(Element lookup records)
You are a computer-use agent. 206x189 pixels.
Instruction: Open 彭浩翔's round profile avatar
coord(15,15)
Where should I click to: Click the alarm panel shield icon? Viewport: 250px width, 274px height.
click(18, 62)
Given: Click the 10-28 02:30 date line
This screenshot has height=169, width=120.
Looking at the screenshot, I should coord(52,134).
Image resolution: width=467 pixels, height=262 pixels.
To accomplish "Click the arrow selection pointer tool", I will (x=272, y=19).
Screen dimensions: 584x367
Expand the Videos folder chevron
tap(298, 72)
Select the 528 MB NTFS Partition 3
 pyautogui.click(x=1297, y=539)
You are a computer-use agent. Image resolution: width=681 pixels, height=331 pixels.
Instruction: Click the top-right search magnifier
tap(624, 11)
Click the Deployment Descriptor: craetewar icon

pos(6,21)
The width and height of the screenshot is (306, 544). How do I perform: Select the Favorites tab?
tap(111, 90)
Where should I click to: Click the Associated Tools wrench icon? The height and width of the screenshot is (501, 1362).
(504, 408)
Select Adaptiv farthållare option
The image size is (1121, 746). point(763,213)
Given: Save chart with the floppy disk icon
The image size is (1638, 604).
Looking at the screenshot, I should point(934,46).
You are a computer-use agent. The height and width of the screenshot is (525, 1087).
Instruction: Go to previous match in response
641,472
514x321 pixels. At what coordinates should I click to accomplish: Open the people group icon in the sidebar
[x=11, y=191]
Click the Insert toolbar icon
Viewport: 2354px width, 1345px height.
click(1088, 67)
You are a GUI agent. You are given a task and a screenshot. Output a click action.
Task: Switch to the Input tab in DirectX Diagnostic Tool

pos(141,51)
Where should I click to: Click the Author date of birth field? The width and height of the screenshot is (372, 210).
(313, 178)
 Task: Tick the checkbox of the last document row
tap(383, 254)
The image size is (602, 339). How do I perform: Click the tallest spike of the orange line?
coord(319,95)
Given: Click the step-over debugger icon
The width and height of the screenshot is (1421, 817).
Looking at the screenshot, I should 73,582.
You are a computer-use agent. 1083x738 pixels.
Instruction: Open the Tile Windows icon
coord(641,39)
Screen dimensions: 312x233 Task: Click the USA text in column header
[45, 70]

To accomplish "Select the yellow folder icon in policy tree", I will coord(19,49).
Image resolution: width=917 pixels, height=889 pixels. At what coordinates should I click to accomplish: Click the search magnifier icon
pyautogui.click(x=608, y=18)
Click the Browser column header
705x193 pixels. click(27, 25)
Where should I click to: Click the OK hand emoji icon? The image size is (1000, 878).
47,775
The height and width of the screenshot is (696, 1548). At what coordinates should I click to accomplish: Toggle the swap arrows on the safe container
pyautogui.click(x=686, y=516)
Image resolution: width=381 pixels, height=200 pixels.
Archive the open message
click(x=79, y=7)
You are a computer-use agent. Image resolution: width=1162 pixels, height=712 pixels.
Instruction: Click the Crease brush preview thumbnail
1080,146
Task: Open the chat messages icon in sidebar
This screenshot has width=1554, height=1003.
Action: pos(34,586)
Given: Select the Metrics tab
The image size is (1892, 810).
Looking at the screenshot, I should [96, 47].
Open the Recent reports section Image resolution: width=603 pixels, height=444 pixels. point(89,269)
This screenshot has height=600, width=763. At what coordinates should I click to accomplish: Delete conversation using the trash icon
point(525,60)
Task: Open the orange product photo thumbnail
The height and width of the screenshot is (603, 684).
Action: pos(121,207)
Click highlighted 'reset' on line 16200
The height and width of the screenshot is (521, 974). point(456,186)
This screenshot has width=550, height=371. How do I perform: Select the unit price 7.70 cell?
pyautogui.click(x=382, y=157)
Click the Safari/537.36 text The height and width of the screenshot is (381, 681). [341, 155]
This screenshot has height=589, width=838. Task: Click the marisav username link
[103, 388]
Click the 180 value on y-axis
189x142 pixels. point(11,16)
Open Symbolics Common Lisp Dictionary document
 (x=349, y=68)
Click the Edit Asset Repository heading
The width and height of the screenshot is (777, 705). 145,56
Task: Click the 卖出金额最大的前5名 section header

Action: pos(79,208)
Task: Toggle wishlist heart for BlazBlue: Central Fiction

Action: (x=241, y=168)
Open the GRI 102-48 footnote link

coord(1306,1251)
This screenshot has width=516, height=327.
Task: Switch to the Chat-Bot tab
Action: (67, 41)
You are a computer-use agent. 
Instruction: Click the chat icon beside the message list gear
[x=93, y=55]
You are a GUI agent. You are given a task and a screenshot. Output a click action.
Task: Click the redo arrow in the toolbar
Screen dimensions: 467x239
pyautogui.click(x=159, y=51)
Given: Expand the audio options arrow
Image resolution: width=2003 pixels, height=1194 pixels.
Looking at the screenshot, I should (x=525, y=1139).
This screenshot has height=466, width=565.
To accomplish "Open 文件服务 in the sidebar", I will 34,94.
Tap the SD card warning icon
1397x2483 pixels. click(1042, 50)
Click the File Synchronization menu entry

**Aim**
Copy all of the data above word for word, from the first line to the last.

**Problem solution**
You are a computer-use agent. 206x189 pixels.
Instruction: Open 彭浩翔's round profile avatar
coord(15,15)
Where should I click to: Click the alarm panel shield icon? Viewport: 250px width, 274px height.
click(18, 62)
Given: Click the 10-28 02:30 date line
This screenshot has height=169, width=120.
Looking at the screenshot, I should coord(52,134).
Image resolution: width=467 pixels, height=262 pixels.
To accomplish "Click the arrow selection pointer tool", I will (x=272, y=19).
Screen dimensions: 584x367
Expand the Videos folder chevron
tap(298, 72)
Select the 528 MB NTFS Partition 3
 pyautogui.click(x=1297, y=539)
You are a computer-use agent. Image resolution: width=681 pixels, height=331 pixels.
Instruction: Click the top-right search magnifier
tap(624, 11)
Click the Deployment Descriptor: craetewar icon

pos(6,21)
The width and height of the screenshot is (306, 544). How do I perform: Select the Favorites tab?
tap(111, 90)
Where should I click to: Click the Associated Tools wrench icon? The height and width of the screenshot is (501, 1362).
(504, 408)
Select Adaptiv farthållare option
The image size is (1121, 746). point(763,213)
Given: Save chart with the floppy disk icon
The image size is (1638, 604).
Looking at the screenshot, I should point(934,46).
You are a computer-use agent. The height and width of the screenshot is (525, 1087).
Instruction: Go to previous match in response
641,472
514x321 pixels. At what coordinates should I click to accomplish: Open the people group icon in the sidebar
[x=11, y=191]
Click the Insert toolbar icon
Viewport: 2354px width, 1345px height.
click(1088, 67)
You are a GUI agent. You are given a task and a screenshot. Output a click action.
Task: Switch to the Input tab in DirectX Diagnostic Tool

pos(141,51)
Where should I click to: Click the Author date of birth field? The width and height of the screenshot is (372, 210).
(313, 178)
 Task: Tick the checkbox of the last document row
tap(383, 254)
The image size is (602, 339). How do I perform: Click the tallest spike of the orange line?
coord(319,95)
Given: Click the step-over debugger icon
The width and height of the screenshot is (1421, 817).
Looking at the screenshot, I should 73,582.
You are a computer-use agent. 1083x738 pixels.
Instruction: Open the Tile Windows icon
coord(641,39)
Screen dimensions: 312x233 Task: Click the USA text in column header
[45, 70]

To accomplish "Select the yellow folder icon in policy tree", I will coord(19,49).
Image resolution: width=917 pixels, height=889 pixels. At what coordinates should I click to accomplish: Click the search magnifier icon
pyautogui.click(x=608, y=18)
Click the Browser column header
705x193 pixels. click(27, 25)
Where should I click to: Click the OK hand emoji icon? The image size is (1000, 878).
47,775
The height and width of the screenshot is (696, 1548). At what coordinates should I click to accomplish: Toggle the swap arrows on the safe container
pyautogui.click(x=686, y=516)
Image resolution: width=381 pixels, height=200 pixels.
Archive the open message
click(x=79, y=7)
You are a computer-use agent. Image resolution: width=1162 pixels, height=712 pixels.
Instruction: Click the Crease brush preview thumbnail
1080,146
Task: Open the chat messages icon in sidebar
This screenshot has width=1554, height=1003.
Action: pos(34,586)
Given: Select the Metrics tab
The image size is (1892, 810).
Looking at the screenshot, I should [96, 47].
Open the Recent reports section Image resolution: width=603 pixels, height=444 pixels. point(89,269)
This screenshot has height=600, width=763. At what coordinates should I click to accomplish: Delete conversation using the trash icon
point(525,60)
Task: Open the orange product photo thumbnail
The height and width of the screenshot is (603, 684).
Action: pos(121,207)
Click highlighted 'reset' on line 16200
The height and width of the screenshot is (521, 974). point(456,186)
This screenshot has width=550, height=371. How do I perform: Select the unit price 7.70 cell?
pyautogui.click(x=382, y=157)
Click the Safari/537.36 text The height and width of the screenshot is (381, 681). [341, 155]
This screenshot has height=589, width=838. Task: Click the marisav username link
[103, 388]
Click the 180 value on y-axis
189x142 pixels. point(11,16)
Open Symbolics Common Lisp Dictionary document
 (x=349, y=68)
Click the Edit Asset Repository heading
The width and height of the screenshot is (777, 705). 145,56
Task: Click the 卖出金额最大的前5名 section header

Action: pos(79,208)
Task: Toggle wishlist heart for BlazBlue: Central Fiction

Action: (x=241, y=168)
Open the GRI 102-48 footnote link

coord(1306,1251)
This screenshot has width=516, height=327.
Task: Switch to the Chat-Bot tab
Action: (67, 41)
You are a computer-use agent. 
Instruction: Click the chat icon beside the message list gear
[x=93, y=55]
You are a GUI agent. You are given a task and a screenshot. Output a click action.
Task: Click the redo arrow in the toolbar
Screen dimensions: 467x239
pyautogui.click(x=159, y=51)
Given: Expand the audio options arrow
Image resolution: width=2003 pixels, height=1194 pixels.
Looking at the screenshot, I should (x=525, y=1139).
This screenshot has height=466, width=565.
To accomplish "Open 文件服务 in the sidebar", I will 34,94.
Tap the SD card warning icon
1397x2483 pixels. click(1042, 50)
Click the File Synchronization menu entry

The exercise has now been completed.